# Getting started with Pydantic (and superpower your dataclasses)

2023-02-24

# Bonjour à tous 👋

# 🛣️ Agenda

1. Dataclass is cool
2. Pydantic is nice
3. Pydantic - Level II


# 1 - Dataclass is cool

* It was originally described in PEP 557.

* Python 3.7 (Jun. 2018)

In [1]:
from dataclasses import dataclass, field
from typing import ClassVar, Optional
from datetime import datetime

@dataclass(order=True, frozen=True, unsafe_hash=True)
class Item:
    id:int
    name: str
    price:float = field(compare=False, hash=False)
    sku: int | None = None
    quantity: int = field(default=0, repr=False, hash=False)
    ingredients: list[str] = field(compare=False, default_factory=list)
    added_at : Optional[datetime] = field(default_factory=datetime.now)
    brand: ClassVar[int] = 19


In [2]:
i = Item(1, "compu", 10)
i


Item(id=1, name='compu', price=10, sku=None, ingredients=[], added_at=datetime.datetime(2023, 2, 28, 9, 51, 54, 707731))

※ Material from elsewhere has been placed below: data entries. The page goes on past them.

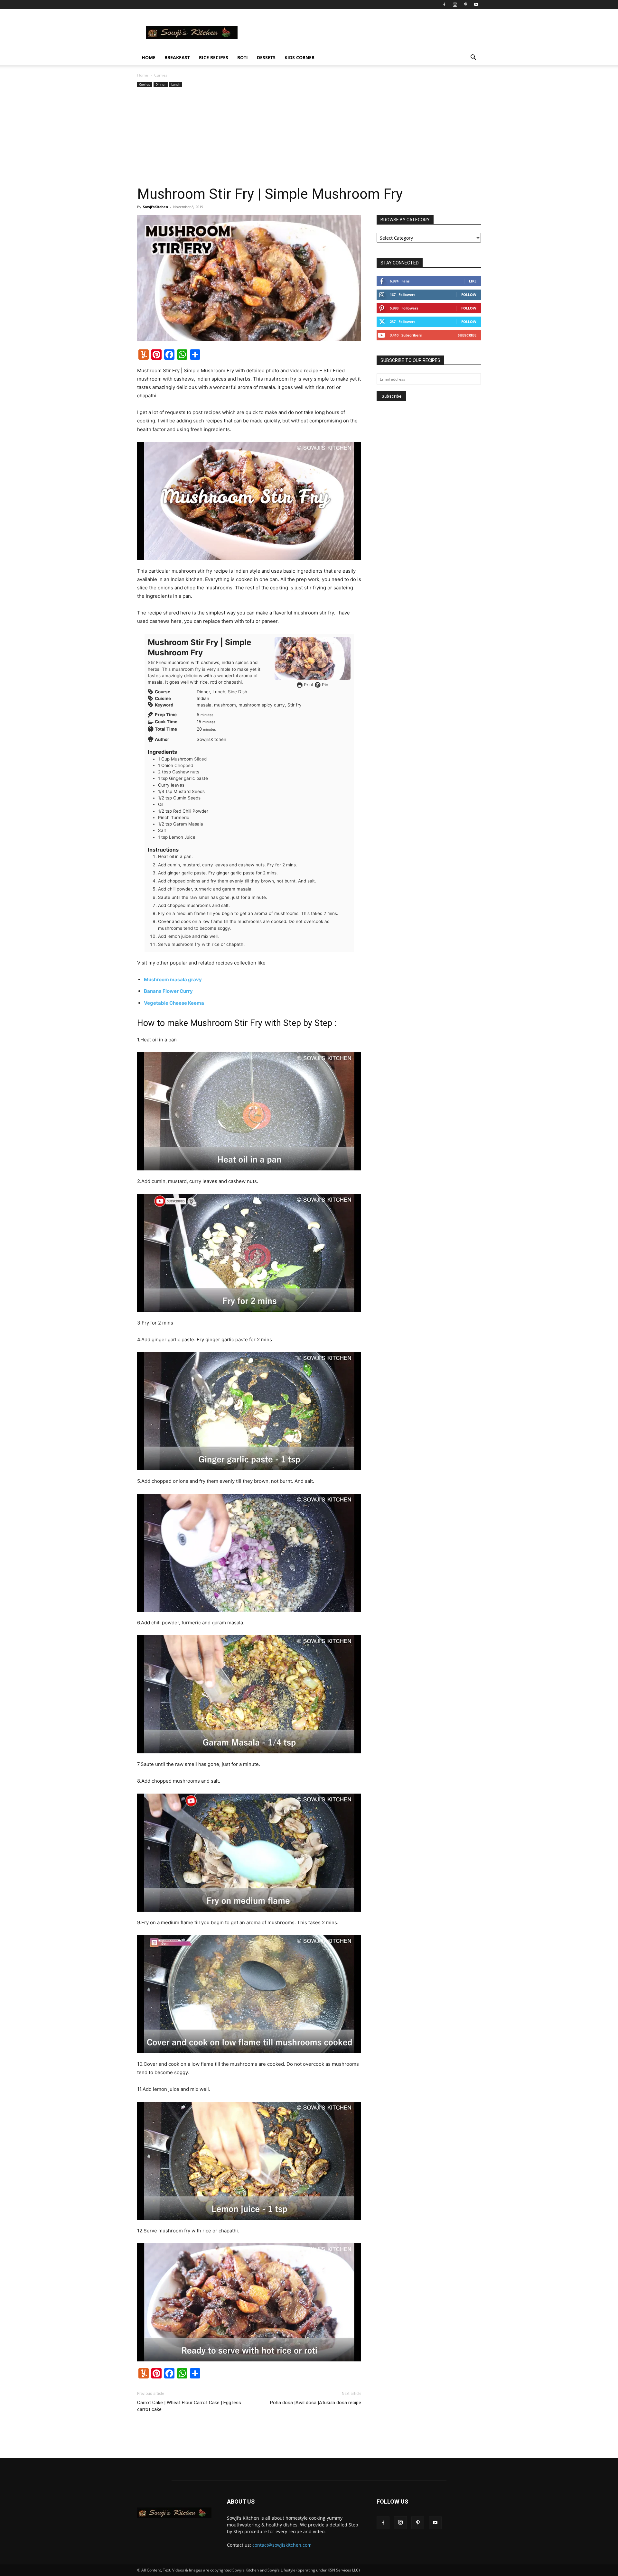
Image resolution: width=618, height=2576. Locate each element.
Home (148, 57)
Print (308, 684)
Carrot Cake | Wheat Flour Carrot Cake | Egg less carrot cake (189, 2406)
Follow (468, 294)
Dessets (266, 57)
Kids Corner (299, 57)
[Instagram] (455, 4)
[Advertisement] (309, 137)
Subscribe (467, 335)
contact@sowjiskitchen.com (282, 2545)
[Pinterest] (465, 4)
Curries (144, 84)
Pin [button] (324, 684)
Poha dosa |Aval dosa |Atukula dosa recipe (315, 2402)
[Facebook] (444, 4)
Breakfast (177, 57)
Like (472, 281)
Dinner (160, 84)
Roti (242, 57)
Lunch (175, 84)
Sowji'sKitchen (155, 206)
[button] (473, 58)
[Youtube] (476, 4)
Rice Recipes (213, 57)
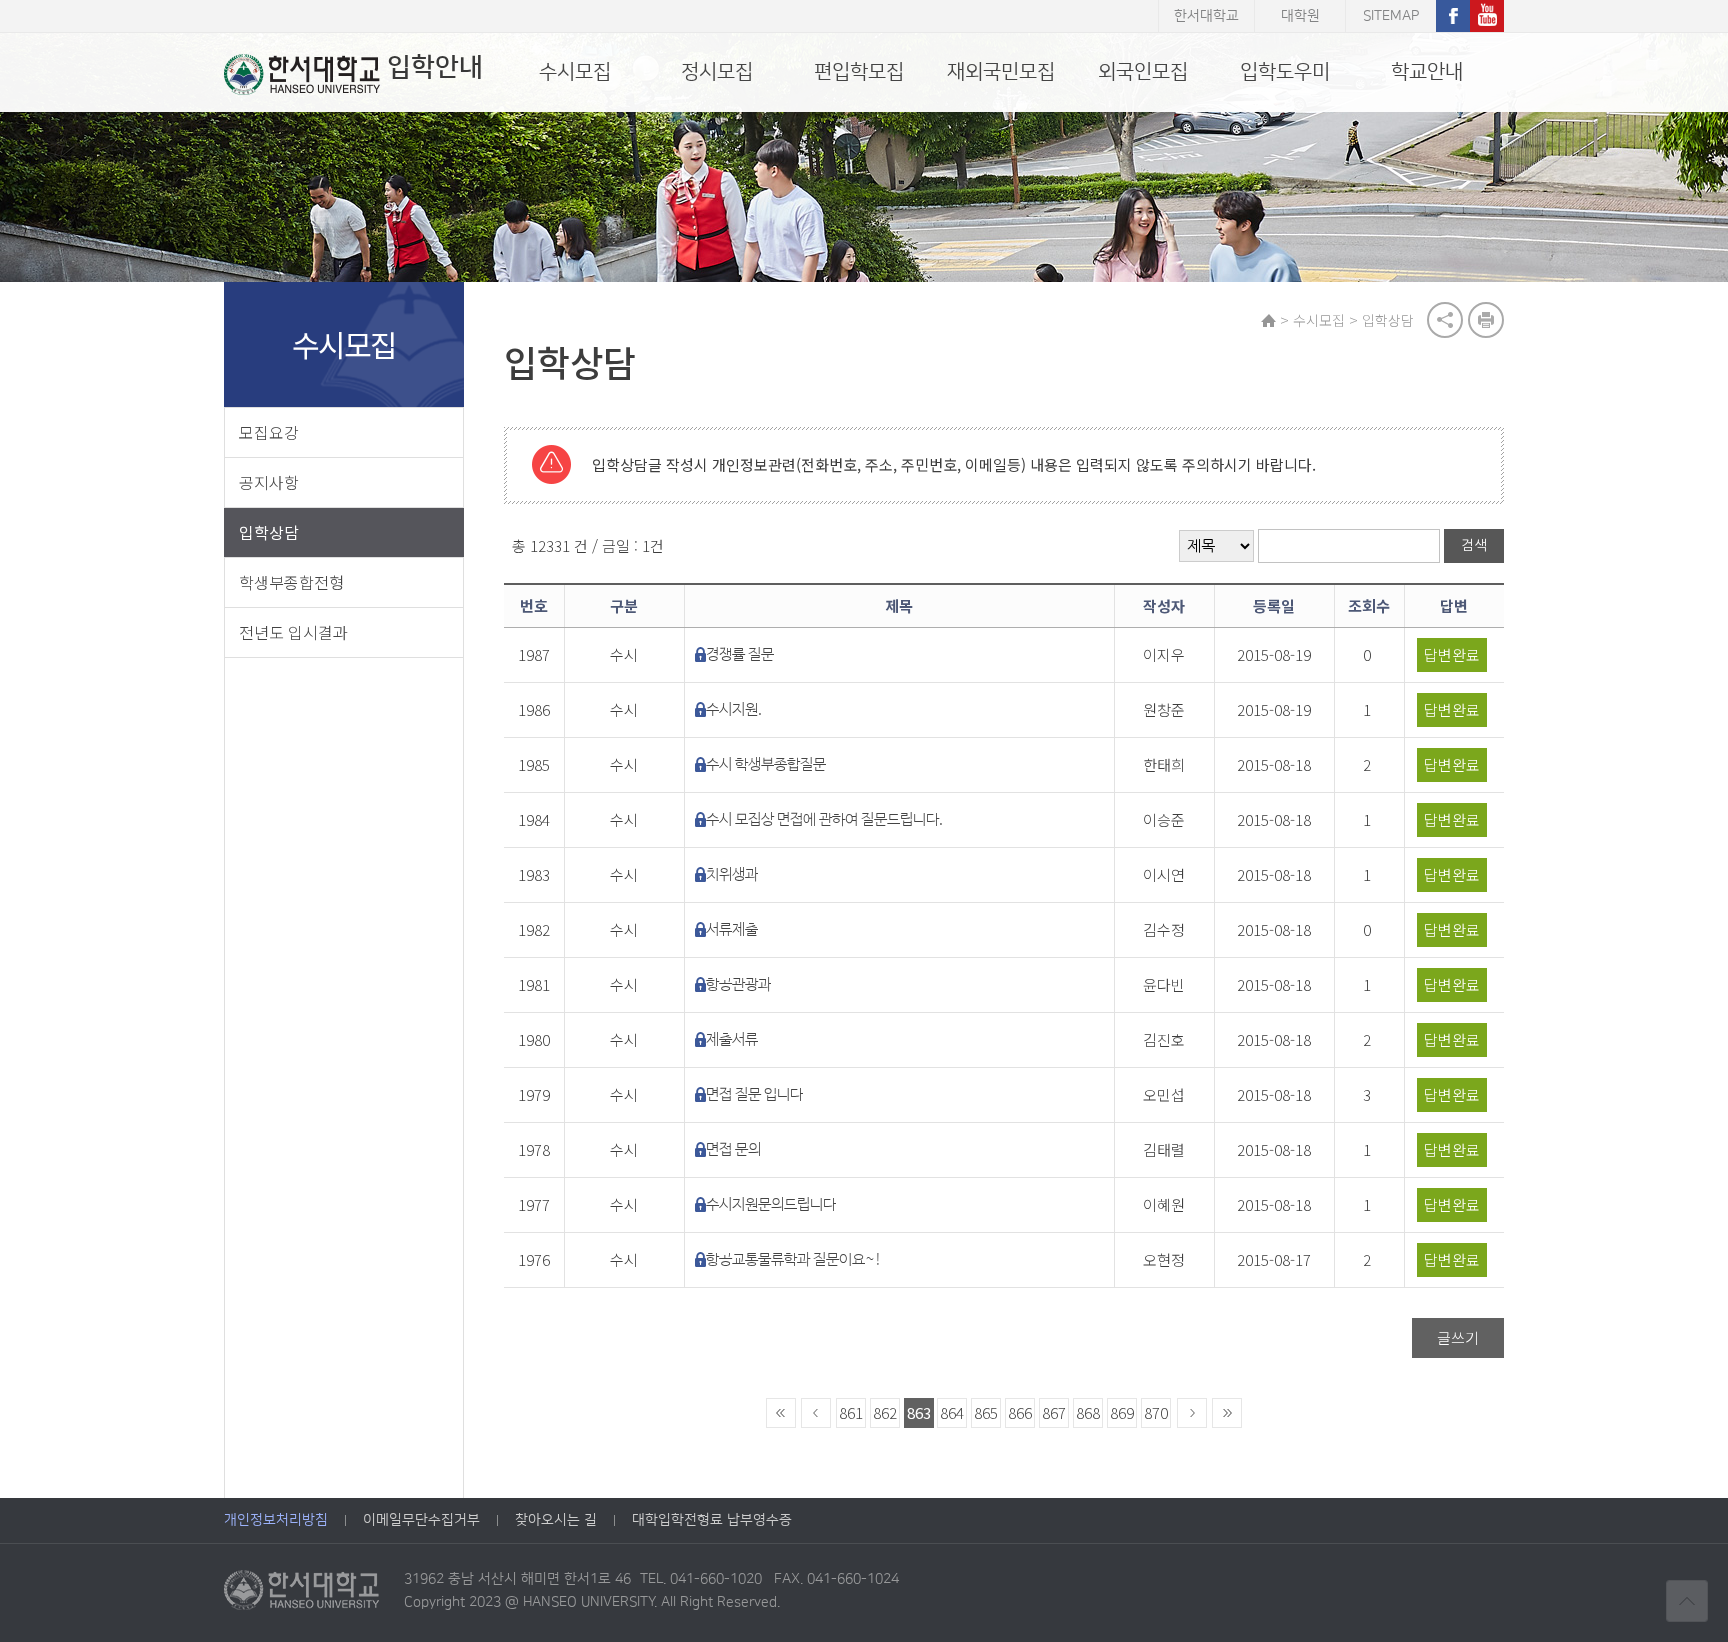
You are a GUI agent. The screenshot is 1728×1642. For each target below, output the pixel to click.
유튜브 (1487, 16)
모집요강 (269, 432)
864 (952, 1412)
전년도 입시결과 (293, 632)
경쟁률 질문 (740, 654)
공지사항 (269, 482)
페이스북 (1453, 16)
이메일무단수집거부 (421, 1520)
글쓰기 (1458, 1337)
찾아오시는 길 (556, 1520)
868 (1088, 1412)
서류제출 (732, 929)
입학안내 (435, 67)
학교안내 (1427, 72)
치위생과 (732, 874)
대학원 (1300, 16)
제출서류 (732, 1039)
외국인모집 (1143, 72)
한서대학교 (1206, 16)
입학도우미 (1285, 72)
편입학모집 (859, 72)
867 (1054, 1412)
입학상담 (269, 532)
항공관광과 (738, 984)
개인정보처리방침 (276, 1520)
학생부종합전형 (291, 582)
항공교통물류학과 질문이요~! (794, 1259)
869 (1122, 1412)
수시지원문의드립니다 (771, 1204)
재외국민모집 (1001, 72)
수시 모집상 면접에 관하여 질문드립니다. (824, 819)
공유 (1445, 320)
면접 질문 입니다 (754, 1094)
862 (885, 1412)
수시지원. (734, 709)
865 (986, 1412)
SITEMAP (1391, 16)
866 (1020, 1412)
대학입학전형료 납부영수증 (712, 1520)
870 (1156, 1412)
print (1486, 320)
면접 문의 (733, 1149)
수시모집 (575, 72)
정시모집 (717, 72)
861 (851, 1412)
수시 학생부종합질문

## But dataclass has limitations

In [3]:
import json
data = json.load(open("./2023-02-24_pydantic.json"))
data

{'items': [{'id': 123,
   'price': 152,
   'quantity': 65,
   'ingredients': ['roquefort', 'camembert'],
   'name': 'you'},
  {'id': 456,
   'price': '245',
   'quantity': -10,
   'ingredients': ['comté', 'st nectaire', 31000],
   'name': 'tartine',
   'added_at': '2021-03-20T00:00:00'}]}

In [4]:
# Read from json
items = [Item(**item) for item in data["items"]]
items

[Item(id=123, name='you', price=152, sku=None, ingredients=['roquefort', 'camembert'], added_at=datetime.datetime(2023, 2, 28, 9, 51, 56, 126017)),
 Item(id=456, name='tartine', price='245', sku=None, ingredients=['comté', 'st nectaire', 31000], added_at='2021-03-20T00:00:00')]

In [5]:
# dot notation
items[0].name

'you'

In [6]:
items[0].__dict__

{'id': 123,
 'name': 'you',
 'price': 152,
 'sku': None,
 'quantity': 65,
 'ingredients': ['roquefort', 'camembert'],
 'added_at': datetime.datetime(2023, 2, 28, 9, 51, 56, 126017)}

But
* no type checking at runtime
* no parsing
* no validation

# 2 - Pydantic is nice

## Getting started

In [7]:
from dataclasses import dataclass, field
from typing import ClassVar, Optional
from datetime import datetime
from pydantic import BaseModel

class Item(BaseModel):
    id:int
    name: str
    price:float
    sku: int | None = None
    quantity: int = 0
    ingredients: list[str] = []
    added_at : Optional[datetime] = datetime.now()
    brand: ClassVar[int] = 19


In [8]:
i = Item(id=1, name="compu", price=10)
i
# Pydantic objects don't support positional arguments unless you implement it yourself: https://stackoverflow.com/questions/73156982/allow-positional-arguments-for-basemodel-pydantic

Item(id=1, name='compu', price=10.0, sku=None, quantity=0, ingredients=[], added_at=datetime.datetime(2023, 2, 28, 9, 52, 3, 295250))

In [9]:
import json
data = json.load(open("./2023-02-24_pydantic.json"))

# Read from json
items = [Item(**item) for item in data["items"]]
items

[Item(id=123, name='you', price=152.0, sku=None, quantity=65, ingredients=['roquefort', 'camembert'], added_at=datetime.datetime(2023, 2, 28, 9, 52, 3, 295250)),
 Item(id=456, name='tartine', price=245.0, sku=None, quantity=-10, ingredients=['comté', 'st nectaire', '31000'], added_at=datetime.datetime(2021, 3, 20, 0, 0))]

In [10]:
item = items[0]
item.dict()

{'id': 123,
 'name': 'you',
 'price': 152.0,
 'sku': None,
 'quantity': 65,
 'ingredients': ['roquefort', 'camembert'],
 'added_at': datetime.datetime(2023, 2, 28, 9, 52, 3, 295250)}

## Field

In [38]:
# Default
from pydantic import BaseModel, Field

class Item(BaseModel):
    id:int = Field(default=0)
    name: str = Field(default="")
    price:float

i = Item(price=10)
i

Item(id=0, name='', price=10.0)

In [41]:
# Default
from pydantic import BaseModel, Field

class Item(BaseModel):
    id:int = Field(default=0)
    name: str = Field(default="", max_length=3)
    price:float = Field(gt=10, le=20, exclude=True)
    ingredients: list[str] = Field(max_items=2)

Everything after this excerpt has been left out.